- Selected excerpt
..........

Therapist or Life Coach? Which One is Right For Me?

Nowadays, there are so many different types of mental health and wellness professionals out there, all with different titles, focuses, and areas of expertise. While this is amazing in that it means there is support to be found for anyone, no matter their struggle or preferred method of recovery, it can sometimes be overwhelming to sort through the options available and find the one that is the best fit for you and your needs.

To provide some clarity, I’ve broken down nine distinct differences between therapists and life coaches. Both provide valuable services, just not in the same way.

1. Diagnosis

A psychotherapist can provide diagnosis using the DSM (Diagnostic & Statistical Manual). A primary focus of psychotherapy is the identification and diagnosis of mental disorders. A life coach does not diagnose. 

2. Self-Assessment

A psychotherapist can provide diagnosis independent of the client’s self-assessment. This function is recognized by third parties, such as the courts. A life coach, on the other hand, relies on the client’s self-assessment. 

3. Treatment

A psychotherapist can use diagnoses to treat clinical disorders like anxiety and depression. A life coach does not treat, claim that it is treatment, or use the word treatment.

4. Types of Goals

A psychotherapist’s goals typically involve treatment of a mental disorder by the therapist. A life coach’s goals typically focus on quality of life.

5. Setting the Goals

In psychotherapy, the goals may be set by the therapist after diagnosis. Goals in coaching are typically self-identified by the client.

6. Power Dynamics

Psychotherapy typically involves recognized power differentials between client and therapist. This vulnerability of clients gives psychotherapists legal and ethical responsibilities. Coaching is in the nature of a supportive peer-to-peer relationship with the results evaluated by the client so as to avoid these power differentials.

7. Main Focus

The focus of much psychotherapy is intervention by the therapist. The focus of much coaching is the teaching of self-help tools.

8. Primary Care

Psychotherapy may be provided by primary caregivers such as hospitals. Coaching is rarely associated with primary care.

9. Referrals

Life coaches are required to refer clients to psychotherapists or psychiatrists if the client’s problem is outside their scope of practice. Psychotherapists are those to whom clients are referred. 

When looking for support, try to understand what specifically it is you’re looking for. Do you want a definitive diagnosis based on an expert’s assessment, and a treatment plan specifically focusing on that disorder? Then a therapist is likely a good fit for you.

Or would you prefer someone to share you self-assessment with who can provide you with tools aiming to help you achieve a better overall quality of life, not limited to one specific issue? If so, a life coach may be the way to go.

No matter which you try, take comfort in the knowledge that if it turns out to not be the right fit, there are other options out there. Just because one may not be right for you doesn’t mean you have to struggle alone.

..........

- Required action 1
In the article comparing therapists and life coaches, what manual does a psychotherapist use to provide diagnosis?
- Required action 2
Reproduce everything in the article comparing therapists and life coaches from "Or would you" down to "to struggle alone.".

..........

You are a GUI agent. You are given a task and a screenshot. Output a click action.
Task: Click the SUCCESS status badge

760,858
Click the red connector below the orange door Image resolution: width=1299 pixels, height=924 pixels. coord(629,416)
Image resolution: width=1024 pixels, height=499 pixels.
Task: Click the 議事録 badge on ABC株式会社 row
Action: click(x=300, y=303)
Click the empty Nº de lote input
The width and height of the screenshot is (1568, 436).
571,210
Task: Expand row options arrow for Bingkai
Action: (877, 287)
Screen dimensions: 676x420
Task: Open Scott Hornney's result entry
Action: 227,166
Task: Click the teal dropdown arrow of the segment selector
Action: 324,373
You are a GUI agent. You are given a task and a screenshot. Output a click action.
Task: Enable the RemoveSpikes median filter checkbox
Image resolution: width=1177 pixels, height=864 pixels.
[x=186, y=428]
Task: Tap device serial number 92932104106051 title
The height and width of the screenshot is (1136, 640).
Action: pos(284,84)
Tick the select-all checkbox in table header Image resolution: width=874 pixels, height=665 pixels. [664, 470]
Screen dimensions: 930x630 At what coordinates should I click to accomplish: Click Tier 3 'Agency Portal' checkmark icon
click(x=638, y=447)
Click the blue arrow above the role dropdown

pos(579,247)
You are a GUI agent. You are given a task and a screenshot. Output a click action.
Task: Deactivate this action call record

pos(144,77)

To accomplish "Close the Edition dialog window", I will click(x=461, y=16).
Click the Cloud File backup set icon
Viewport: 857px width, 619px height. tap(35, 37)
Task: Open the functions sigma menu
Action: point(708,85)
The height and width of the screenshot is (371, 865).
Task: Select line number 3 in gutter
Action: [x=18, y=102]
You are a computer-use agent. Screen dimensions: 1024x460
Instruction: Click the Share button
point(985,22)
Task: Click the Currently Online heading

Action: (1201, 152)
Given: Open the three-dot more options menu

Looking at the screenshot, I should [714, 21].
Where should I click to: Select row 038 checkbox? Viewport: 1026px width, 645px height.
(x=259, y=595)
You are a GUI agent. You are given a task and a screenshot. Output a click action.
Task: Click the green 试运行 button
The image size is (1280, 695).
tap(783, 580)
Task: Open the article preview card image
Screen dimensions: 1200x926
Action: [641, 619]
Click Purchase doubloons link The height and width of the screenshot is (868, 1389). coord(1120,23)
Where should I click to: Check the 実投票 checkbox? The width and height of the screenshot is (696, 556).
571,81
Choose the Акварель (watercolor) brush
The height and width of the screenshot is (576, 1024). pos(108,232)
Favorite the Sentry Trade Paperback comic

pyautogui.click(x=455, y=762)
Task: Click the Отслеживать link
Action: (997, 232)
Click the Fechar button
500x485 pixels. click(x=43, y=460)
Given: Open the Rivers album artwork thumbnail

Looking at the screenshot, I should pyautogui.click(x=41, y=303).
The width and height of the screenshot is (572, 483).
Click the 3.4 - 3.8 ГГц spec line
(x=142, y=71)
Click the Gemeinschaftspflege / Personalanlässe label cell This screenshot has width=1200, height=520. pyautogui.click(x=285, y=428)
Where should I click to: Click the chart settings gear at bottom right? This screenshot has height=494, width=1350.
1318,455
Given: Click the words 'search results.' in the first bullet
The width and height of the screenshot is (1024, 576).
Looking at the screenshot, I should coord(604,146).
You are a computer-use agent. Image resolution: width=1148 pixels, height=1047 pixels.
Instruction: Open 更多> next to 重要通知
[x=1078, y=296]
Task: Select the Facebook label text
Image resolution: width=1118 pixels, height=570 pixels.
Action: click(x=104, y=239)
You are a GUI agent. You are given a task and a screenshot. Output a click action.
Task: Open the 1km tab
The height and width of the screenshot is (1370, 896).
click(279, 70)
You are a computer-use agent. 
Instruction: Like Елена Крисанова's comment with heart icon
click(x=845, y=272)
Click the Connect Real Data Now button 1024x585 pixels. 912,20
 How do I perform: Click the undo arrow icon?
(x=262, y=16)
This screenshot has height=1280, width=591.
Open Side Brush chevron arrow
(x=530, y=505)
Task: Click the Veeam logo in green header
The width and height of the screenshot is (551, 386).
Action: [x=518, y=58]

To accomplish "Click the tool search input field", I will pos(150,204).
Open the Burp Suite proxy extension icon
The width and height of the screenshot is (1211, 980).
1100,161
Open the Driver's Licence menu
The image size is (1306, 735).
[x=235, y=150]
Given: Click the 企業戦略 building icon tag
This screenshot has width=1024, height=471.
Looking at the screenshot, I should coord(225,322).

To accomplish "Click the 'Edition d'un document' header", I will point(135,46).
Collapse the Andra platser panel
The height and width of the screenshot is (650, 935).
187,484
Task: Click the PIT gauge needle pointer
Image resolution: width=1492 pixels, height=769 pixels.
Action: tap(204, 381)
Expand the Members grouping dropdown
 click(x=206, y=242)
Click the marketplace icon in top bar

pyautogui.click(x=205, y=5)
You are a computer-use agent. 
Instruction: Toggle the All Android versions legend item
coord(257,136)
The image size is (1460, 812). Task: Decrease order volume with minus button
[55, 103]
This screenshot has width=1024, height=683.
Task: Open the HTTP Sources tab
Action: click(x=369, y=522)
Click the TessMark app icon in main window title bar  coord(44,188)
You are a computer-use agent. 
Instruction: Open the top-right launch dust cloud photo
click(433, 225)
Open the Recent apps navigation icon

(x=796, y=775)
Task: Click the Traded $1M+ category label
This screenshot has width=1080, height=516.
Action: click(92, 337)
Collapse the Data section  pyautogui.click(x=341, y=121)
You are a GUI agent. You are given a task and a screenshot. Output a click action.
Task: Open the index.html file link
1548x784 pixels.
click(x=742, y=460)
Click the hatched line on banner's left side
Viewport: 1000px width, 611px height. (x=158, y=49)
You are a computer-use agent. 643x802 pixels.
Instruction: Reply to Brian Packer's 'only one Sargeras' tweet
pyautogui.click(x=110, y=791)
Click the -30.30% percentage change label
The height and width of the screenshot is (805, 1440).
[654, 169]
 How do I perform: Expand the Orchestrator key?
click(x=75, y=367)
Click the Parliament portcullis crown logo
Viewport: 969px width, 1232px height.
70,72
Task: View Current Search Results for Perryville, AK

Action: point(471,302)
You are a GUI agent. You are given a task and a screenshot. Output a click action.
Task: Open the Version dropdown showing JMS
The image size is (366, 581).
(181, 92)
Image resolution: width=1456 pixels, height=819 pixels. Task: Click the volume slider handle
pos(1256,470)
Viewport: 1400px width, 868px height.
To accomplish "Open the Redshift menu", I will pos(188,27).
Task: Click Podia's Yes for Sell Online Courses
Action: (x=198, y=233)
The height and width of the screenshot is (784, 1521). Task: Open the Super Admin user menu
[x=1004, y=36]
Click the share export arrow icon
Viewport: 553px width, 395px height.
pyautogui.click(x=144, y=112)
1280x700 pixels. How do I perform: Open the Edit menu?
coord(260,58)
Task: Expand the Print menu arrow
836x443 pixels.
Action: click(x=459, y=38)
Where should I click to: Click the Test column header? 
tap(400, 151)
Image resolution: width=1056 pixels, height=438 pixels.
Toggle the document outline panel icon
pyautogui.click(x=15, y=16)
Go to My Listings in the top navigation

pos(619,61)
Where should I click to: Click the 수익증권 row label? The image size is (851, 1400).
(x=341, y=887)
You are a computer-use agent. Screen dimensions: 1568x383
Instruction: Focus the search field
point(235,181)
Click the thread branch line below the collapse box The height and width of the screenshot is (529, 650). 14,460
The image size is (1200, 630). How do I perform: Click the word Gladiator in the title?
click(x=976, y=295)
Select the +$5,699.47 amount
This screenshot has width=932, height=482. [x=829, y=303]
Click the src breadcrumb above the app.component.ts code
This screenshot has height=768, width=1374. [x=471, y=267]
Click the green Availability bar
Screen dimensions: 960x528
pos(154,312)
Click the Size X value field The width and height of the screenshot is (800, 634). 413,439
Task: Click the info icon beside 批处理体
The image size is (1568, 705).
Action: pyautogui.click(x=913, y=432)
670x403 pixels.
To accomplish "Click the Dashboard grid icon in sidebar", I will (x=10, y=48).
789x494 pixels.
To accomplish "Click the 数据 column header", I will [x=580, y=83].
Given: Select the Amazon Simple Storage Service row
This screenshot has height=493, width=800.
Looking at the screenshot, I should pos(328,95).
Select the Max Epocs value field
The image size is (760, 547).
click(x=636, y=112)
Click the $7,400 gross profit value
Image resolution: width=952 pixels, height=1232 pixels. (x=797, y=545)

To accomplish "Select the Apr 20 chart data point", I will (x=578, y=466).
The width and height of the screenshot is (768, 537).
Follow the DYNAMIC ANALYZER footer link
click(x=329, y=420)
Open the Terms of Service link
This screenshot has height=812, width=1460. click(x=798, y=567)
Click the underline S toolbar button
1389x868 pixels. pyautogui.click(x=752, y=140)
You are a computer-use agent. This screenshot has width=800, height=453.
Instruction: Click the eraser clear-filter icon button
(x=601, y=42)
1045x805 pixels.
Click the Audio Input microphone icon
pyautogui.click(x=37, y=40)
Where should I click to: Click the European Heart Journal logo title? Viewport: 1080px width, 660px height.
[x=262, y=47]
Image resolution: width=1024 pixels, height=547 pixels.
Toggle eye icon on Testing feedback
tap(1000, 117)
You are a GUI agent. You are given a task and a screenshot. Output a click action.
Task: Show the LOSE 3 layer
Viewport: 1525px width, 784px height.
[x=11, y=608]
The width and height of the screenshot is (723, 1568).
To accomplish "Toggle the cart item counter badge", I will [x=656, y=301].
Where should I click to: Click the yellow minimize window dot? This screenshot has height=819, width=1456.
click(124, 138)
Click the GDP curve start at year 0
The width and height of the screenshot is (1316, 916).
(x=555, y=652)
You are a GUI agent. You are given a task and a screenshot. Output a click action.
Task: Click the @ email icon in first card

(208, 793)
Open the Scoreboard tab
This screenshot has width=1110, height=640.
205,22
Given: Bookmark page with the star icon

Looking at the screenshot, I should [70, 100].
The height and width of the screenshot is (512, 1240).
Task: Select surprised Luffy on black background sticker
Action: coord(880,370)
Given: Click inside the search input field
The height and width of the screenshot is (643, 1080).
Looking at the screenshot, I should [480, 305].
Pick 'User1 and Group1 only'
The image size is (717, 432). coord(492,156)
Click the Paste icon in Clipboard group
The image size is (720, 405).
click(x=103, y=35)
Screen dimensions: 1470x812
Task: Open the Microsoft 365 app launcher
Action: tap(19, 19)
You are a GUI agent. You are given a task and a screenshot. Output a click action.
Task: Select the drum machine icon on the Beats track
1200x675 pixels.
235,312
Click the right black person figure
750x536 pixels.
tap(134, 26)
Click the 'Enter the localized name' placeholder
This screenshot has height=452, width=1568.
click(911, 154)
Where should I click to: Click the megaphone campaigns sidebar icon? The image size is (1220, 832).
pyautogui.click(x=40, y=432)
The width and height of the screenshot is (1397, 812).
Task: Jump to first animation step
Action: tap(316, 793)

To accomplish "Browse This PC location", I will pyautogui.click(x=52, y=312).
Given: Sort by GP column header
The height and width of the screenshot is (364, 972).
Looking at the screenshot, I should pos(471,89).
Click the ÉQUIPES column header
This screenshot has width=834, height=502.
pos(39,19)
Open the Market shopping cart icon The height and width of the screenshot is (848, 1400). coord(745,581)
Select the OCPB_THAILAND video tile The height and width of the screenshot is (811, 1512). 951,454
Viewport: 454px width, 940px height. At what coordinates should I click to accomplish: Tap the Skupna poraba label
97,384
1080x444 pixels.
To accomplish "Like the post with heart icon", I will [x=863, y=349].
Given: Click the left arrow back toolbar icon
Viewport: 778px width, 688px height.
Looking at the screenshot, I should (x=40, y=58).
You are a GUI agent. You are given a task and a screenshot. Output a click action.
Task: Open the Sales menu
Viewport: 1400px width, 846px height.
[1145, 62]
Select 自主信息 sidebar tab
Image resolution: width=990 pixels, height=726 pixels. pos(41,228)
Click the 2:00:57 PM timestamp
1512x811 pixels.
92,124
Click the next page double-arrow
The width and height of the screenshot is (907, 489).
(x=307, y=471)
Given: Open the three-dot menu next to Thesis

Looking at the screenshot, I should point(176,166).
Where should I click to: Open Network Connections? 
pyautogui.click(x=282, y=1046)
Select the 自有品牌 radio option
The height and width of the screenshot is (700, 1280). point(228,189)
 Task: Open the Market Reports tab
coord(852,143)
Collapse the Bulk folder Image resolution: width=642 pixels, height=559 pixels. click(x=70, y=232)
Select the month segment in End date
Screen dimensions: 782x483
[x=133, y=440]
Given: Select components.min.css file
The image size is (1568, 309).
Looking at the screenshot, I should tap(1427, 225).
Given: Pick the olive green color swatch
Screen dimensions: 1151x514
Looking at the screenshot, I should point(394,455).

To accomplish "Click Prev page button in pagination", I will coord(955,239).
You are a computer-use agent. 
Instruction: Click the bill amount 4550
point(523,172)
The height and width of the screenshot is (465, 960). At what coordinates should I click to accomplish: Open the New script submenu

..........

- Written response 1
The DSM (Diagnostic & Statistical Manual).

- Written response 2
Or would you prefer someone to share you self-assessment with who can provide you with tools aiming to help you achieve a better overall quality of life, not limited to one specific issue? If so, a life coach may be the way to go.

No matter which you try, take comfort in the knowledge that if it turns out to not be the right fit, there are other options out there. Just because one may not be right for you doesn’t mean you have to struggle alone.